Stoker and Julie passionately debate whether he should participate in the fight. Julie tells him that she has a headache and won't attend. Stoker says that winning tonight's fight might let him "get a top spot" in his next fight, a fight which might pay him $500 or $600. A $500 prize could allow them to buy a cigar stand or invest in another boxer, Tony Martinez, and start a new life. Julie says she cares more about his well-being than money, but Stoker responds: "If you're a fighter, you gotta fight."

After Stoker departs for the arena, Julie continues to struggle with her fear and desire to support his boxing. Ultimately she doesn't use her ticket to the event, and instead roams the streets surrounding the arena.

At the beginning of the fourth round of what is a vicious match with the much younger and heavily favored Tiger Nelson, Stoker learns about the fix. Even though he is told that Little Boy, a feared gangster, is behind the set-up, he refuses to give up the fight.

Stoker wins the vocal support of blood-thirsty fans who had at first rooted against him. He eventually defeats Nelson. Little Boy exacts revenge by having him beaten in an alley outside the arena. In spite of his gameness against the thugs he is overcome and has his hand irreparably smashed with a brick.

He staggers out of the alley and collapses into Julie's arms. "I won tonight," he tells her, both of them realizing he can never fight again. "Yes," she answers. "You won tonight. We both won tonight."

== Production ==
===Background===
In 1947, almost two decades after March's poem was published, RKO paid him approximately $1,000 for the rights. Although March had nearly a decade of Hollywood writing credits during the 1930s, RKO did not ask him to adapt the poem and rejected his offer of help.

The screen adaptation included a number of alterations to the original text. The protagonist's name was changed from Pansy Jones to Stoker Thompson, his race was changed from black to white, he went from being a bigamist to being devotedly married and his beating and subsequent death on a subway track were changed to an alley assault and a shattered hand. The opponent's name was changed from Sailor Gray to Tiger Nelson.

When March finally saw the film, he was horrified by how the story had been de-ethnicized, saying, “The whole point of the narrative had been tossed out the window.”

=== Casting ===
In an audio commentary accompanying the 2004 DVD release of the film, Robert Wise attributes the change in the protagonist's race to the fact that RKO had no star black actors under contract. Although the film did have a black actor (James Edwards) in a minor role as another boxer, Edwards was not considered a star under the existing studio rules. March later commented in an Ebony interview, saying:
[N]ot only [did they throw] away the mainspring of the story, they evaded the whole basic issue of discrimination against the Negro... Hollywood's attitude to the Negro in films has been dictated all too often by box-office considerations: they are afraid of losing money in the Jim Crow South.
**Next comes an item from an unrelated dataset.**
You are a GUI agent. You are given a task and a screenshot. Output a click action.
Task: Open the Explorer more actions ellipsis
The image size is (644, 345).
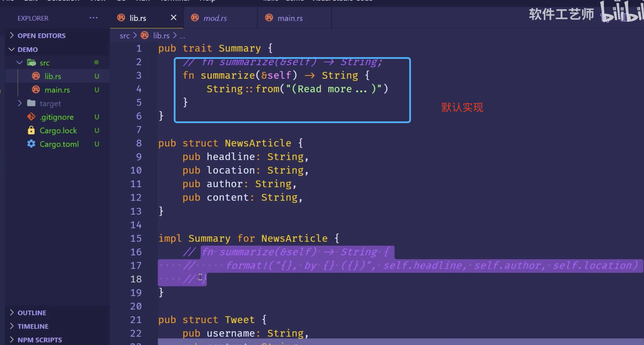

Robert Ryan, who was cast as Stoker Thompson, had boxing experience from his time at Dartmouth College, where he was heavyweight champion for four consecutive years.
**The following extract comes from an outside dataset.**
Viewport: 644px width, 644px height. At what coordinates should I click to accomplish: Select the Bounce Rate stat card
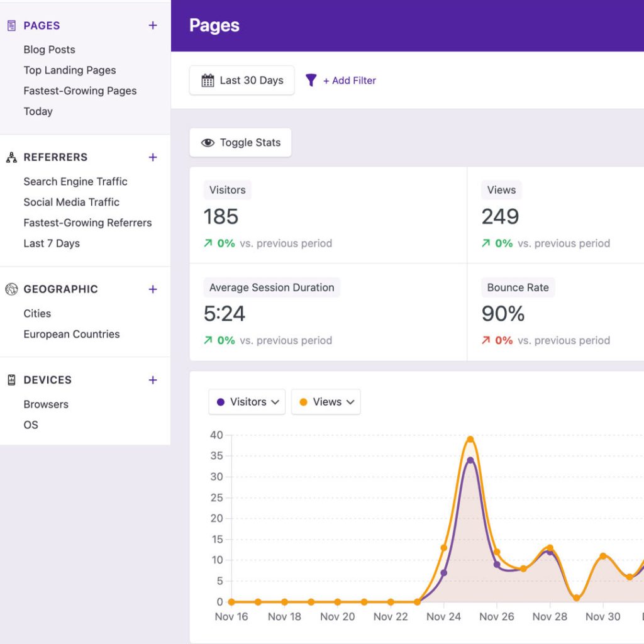(555, 313)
Wise and Sid Rogell wanted Joan Blondell to play Julie following her performance as Zeena Krumbein in Nightmare Alley, but RKO owner Howard Hughes refused, saying "Blondell looks like she was shot out of the wrong end of a cannon now."

=== Filming ===
Dore Schary, the uncredited executive producer who launched the project at RKO before his 1948 move to MGM, is credited with endowing the film with a real-time narrative structure, three years before the device was used in High Noon. The passage of time is shown throughout the film:
- 9:05 pm: The opening sequence features a clock in the town's square.
- 9:11 pm: An alarm clock wakes Stoker.
- 9:17 pm: Stoker leaves for the fight.
- 9:35 pm: Julie paces with indecision, takes her ticket to the event, and leaves their room. Stoker sees the lights extinguished from across the street and believes that she will be at the match.
- 10:10 pm: Having returned to the room, Julie warms soup on the stove while Stoker is beaten in an alley across the street.
- 10:16 pm: The long shot of the clock and the town square returns for the closing sequence.

Before The Set-Up, Richard Goldstone's production credits had been limited to six Our Gang comedy shorts.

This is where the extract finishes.